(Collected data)
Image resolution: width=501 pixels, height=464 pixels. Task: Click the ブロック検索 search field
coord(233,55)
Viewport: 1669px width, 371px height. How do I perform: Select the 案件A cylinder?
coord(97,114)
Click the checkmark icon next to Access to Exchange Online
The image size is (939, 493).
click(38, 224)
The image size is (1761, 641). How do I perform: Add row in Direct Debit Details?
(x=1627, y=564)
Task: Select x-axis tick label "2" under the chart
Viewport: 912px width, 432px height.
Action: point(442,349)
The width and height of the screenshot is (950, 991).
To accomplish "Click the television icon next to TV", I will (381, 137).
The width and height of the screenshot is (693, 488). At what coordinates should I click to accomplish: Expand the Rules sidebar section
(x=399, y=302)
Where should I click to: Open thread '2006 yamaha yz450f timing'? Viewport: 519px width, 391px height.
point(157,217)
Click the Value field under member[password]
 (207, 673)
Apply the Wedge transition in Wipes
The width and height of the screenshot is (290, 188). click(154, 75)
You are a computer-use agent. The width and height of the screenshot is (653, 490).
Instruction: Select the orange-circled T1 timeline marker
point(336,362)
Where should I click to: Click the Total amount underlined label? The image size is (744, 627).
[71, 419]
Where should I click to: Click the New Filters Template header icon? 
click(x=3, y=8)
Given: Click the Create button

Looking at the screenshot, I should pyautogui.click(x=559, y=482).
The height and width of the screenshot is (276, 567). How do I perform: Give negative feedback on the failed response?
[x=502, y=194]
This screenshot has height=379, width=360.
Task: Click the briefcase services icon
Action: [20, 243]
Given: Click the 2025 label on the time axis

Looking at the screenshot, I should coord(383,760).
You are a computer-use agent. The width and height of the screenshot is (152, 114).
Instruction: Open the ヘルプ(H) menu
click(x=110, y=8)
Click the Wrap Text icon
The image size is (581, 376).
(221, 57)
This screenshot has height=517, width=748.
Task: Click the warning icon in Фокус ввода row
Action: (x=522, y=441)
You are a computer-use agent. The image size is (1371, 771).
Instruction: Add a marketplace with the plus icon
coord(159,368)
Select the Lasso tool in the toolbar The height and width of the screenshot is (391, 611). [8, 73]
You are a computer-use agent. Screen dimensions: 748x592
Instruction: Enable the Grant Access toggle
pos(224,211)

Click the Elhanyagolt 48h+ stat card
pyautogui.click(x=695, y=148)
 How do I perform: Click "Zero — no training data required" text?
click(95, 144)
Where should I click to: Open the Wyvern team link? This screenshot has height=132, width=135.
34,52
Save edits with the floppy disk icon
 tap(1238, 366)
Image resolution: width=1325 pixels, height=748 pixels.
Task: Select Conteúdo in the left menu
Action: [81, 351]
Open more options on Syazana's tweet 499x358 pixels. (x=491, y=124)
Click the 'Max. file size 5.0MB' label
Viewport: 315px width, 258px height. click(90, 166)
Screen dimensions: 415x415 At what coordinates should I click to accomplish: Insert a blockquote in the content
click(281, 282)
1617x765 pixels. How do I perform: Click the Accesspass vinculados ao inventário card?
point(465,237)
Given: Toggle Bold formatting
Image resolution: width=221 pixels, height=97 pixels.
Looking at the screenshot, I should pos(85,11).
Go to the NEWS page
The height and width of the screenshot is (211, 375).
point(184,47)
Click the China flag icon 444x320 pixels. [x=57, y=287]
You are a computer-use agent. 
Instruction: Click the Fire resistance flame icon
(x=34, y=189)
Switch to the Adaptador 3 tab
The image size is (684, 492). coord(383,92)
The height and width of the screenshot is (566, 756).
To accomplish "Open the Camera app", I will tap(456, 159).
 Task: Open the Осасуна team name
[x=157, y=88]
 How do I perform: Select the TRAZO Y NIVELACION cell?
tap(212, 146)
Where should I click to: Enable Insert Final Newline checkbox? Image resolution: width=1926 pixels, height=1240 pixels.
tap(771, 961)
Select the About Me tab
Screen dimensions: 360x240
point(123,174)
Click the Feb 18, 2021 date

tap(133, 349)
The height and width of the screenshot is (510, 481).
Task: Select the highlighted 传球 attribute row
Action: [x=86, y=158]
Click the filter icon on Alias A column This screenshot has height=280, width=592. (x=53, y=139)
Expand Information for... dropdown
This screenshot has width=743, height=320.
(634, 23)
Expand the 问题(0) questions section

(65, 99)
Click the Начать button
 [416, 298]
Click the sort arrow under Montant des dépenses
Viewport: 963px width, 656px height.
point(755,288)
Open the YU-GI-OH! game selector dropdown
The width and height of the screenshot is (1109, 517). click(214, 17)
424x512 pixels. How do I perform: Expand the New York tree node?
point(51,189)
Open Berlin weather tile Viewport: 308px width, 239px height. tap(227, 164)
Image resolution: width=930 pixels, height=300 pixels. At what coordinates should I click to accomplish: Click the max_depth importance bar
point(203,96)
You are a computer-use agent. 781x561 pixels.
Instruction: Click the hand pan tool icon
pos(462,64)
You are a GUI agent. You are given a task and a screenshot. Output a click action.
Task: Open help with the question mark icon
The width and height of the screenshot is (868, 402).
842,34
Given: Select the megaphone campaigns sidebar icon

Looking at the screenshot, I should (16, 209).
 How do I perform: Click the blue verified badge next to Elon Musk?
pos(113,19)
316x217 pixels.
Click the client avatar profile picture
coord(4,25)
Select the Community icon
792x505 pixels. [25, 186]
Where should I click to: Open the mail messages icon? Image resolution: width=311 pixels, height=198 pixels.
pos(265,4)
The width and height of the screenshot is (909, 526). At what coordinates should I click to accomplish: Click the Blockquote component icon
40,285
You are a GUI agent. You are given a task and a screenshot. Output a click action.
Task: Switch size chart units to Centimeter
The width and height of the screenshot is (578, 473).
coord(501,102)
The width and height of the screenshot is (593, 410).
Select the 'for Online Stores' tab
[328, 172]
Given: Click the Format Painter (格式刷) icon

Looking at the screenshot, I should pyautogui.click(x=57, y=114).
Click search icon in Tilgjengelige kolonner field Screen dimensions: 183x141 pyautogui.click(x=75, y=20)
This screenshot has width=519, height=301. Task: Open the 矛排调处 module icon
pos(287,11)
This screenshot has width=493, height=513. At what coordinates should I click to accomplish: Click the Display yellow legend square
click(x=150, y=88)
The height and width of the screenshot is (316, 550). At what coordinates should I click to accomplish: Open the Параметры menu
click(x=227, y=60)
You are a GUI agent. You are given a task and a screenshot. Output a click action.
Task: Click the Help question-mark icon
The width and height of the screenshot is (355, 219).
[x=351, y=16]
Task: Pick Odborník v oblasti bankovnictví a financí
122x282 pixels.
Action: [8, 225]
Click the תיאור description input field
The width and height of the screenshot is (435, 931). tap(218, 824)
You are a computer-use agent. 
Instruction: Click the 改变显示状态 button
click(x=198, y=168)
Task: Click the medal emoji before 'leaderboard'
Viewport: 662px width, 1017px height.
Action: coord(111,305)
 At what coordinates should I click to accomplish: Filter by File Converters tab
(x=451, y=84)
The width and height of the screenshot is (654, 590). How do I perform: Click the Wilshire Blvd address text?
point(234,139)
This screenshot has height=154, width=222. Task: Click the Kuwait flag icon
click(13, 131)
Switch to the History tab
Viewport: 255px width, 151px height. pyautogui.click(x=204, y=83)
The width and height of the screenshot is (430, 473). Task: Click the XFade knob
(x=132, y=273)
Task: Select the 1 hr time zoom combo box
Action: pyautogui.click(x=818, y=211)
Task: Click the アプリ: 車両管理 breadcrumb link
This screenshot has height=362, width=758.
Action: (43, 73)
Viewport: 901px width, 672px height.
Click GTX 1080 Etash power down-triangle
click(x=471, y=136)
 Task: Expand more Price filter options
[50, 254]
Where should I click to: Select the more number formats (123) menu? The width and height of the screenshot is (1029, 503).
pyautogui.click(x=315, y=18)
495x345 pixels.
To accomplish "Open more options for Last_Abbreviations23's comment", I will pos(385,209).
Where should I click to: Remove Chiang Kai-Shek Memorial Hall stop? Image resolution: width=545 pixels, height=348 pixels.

- [BRIEF]:
An exact copy of the lines above between the line holding "Click the Начать button" and the line holding "Open Berlin weather", inclusive, is the whole answer.

- [EXERCISE ANSWER]:
Click the Начать button
 [416, 298]
Click the sort arrow under Montant des dépenses
Viewport: 963px width, 656px height.
point(755,288)
Open the YU-GI-OH! game selector dropdown
The width and height of the screenshot is (1109, 517). click(214, 17)
424x512 pixels. How do I perform: Expand the New York tree node?
point(51,189)
Open Berlin weather tile Viewport: 308px width, 239px height. tap(227, 164)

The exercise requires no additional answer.